Arshile Gorky
Galerie Hauser & Wirth

Arshile Gorky’s paintings and drawings are generally associated with the earliest days of Abstract Expressionism. Despite this connection, Gorky exhibitions in New York are few and far between. There haven’t been many since 1981, when the Solomon R. Guggenheim Museum mounted a retrospective of work by this Armenian émigré, who came to America in 1920. As each new generation has molded its interpretation of his art in their own work, his achievements have been repeatedly revised. When I studied his “tidy” paintings and drawings in graduate school when Minimalism and Pop art reigned, William S. Rubin focused on how the artist’s whiplash lines and patches of color celebrated nature.
The recent landscape-themed show at Hauser & Wirth, with work from 1943 to 1947, presented a scruffier Gorky. There were paintings that seemed unfinished and works on paper with a messy, unkempt character. With lines, colors, and surfaces not calibrated exactly as they might be found in completed works, the exhibition felt like an orchestra warming up before a performance.

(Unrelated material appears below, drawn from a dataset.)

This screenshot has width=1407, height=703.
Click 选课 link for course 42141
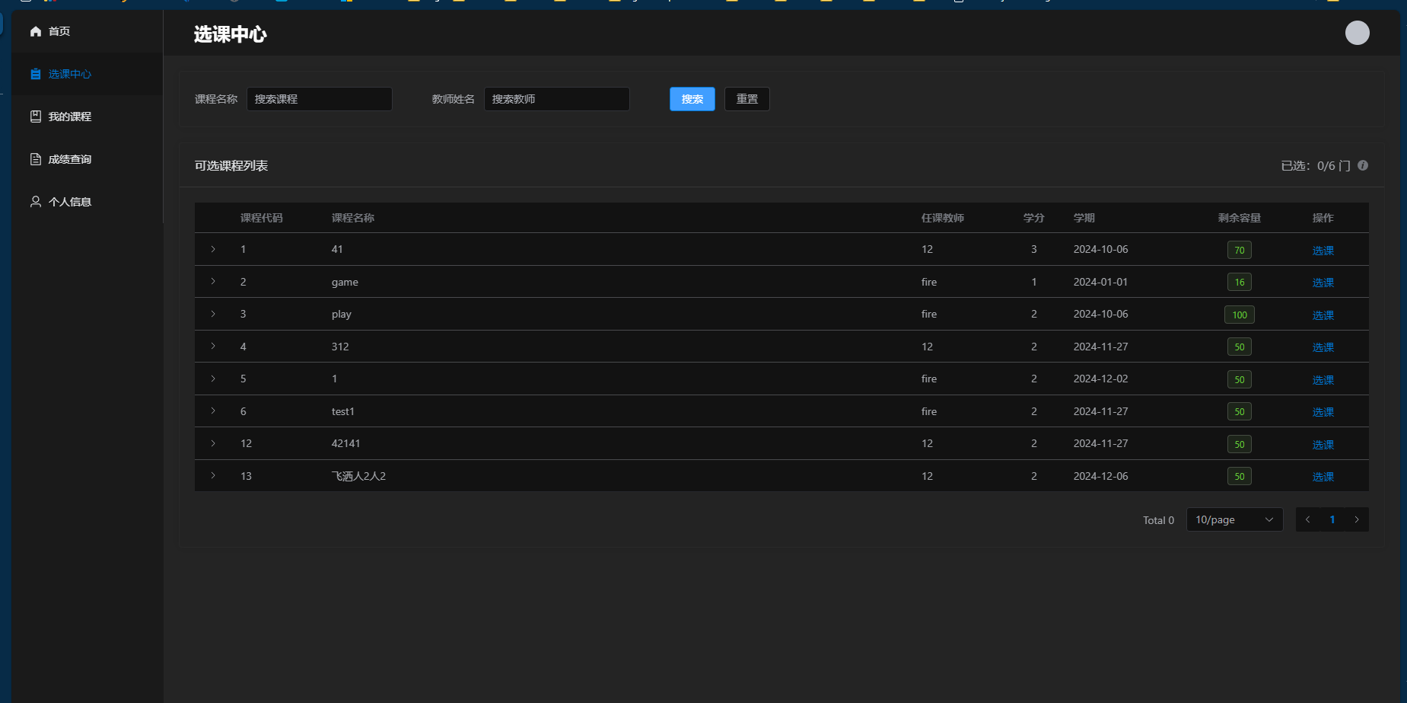coord(1323,445)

The drawings on view offered a wonderful grab bag of assorted ideas. Several works on paper were squared off so that the imagery could be transferred to a larger canvas. The way color was dappled onto the biomorphic forms of two drawings from 1944 and 1945–46 suggested that the transplanted Armenian had admired a Joan Miró show held at the Museum of Modern Art in New York in 1941. The futuristic shapes found in another drawing from 1946 had a visionary quality.
Spending time with The Plough and the Song, 1947, generously lent by the Allen Memorial Art Museum at Oberlin College in Ohio, revealed differences between this jubilant masterpiece and the other artworks spread across three floors. The fluid yellow ground suggested a lazy summer afternoon harmonized with semiabstract floral elements and anthropomorphic forms. The outline of a large face in this work has always made me think that Shakespeare’s Ariel is about to materialize. Is this painting some sort of reverie or memory by a New Yorker who’d vacationed in the sylvan countryside of Virginia?
In comparison, many of the other paintings had darker grounds, less discrete patches of color, and fewerand, in some instances, nolines. In Pastoral, 1947, Gorky seemed to be trying to create discrete shapes by surrounding sections of bare canvas with fluid brown paint. Devoid of both lines and passages of color, The Opaque, another late work from 1947, was covered with watery gray areas that suggested how little gesticulation Gorky needed to make a convincing, expressive picture.
As for a study for Agony, 1946–47, the work revealed that much would change before the painting that belongs to MoMA was completed. There were various ideas percolating in works on paper with smudges and erasure marks. Because the background of the study for Pastoral, 1946–47, which was hanging near the painting, was less tentative, it was ultimately more satisfying. There was even an exceptional ca.-1946 work, featuring only lines.
Where was Gorky headed in the last months of his life? The show included a tantalizing untitled oil on canvas from ca. 1947–48, executed shortly before the artist committed suicide at forty-four, almost a month after an automobile accident left his neck broken and his painting arm unusable. Luridly colored shapes emerge from beneath feathered as well as smudged fields of white. This late painting is downright hallucinatory.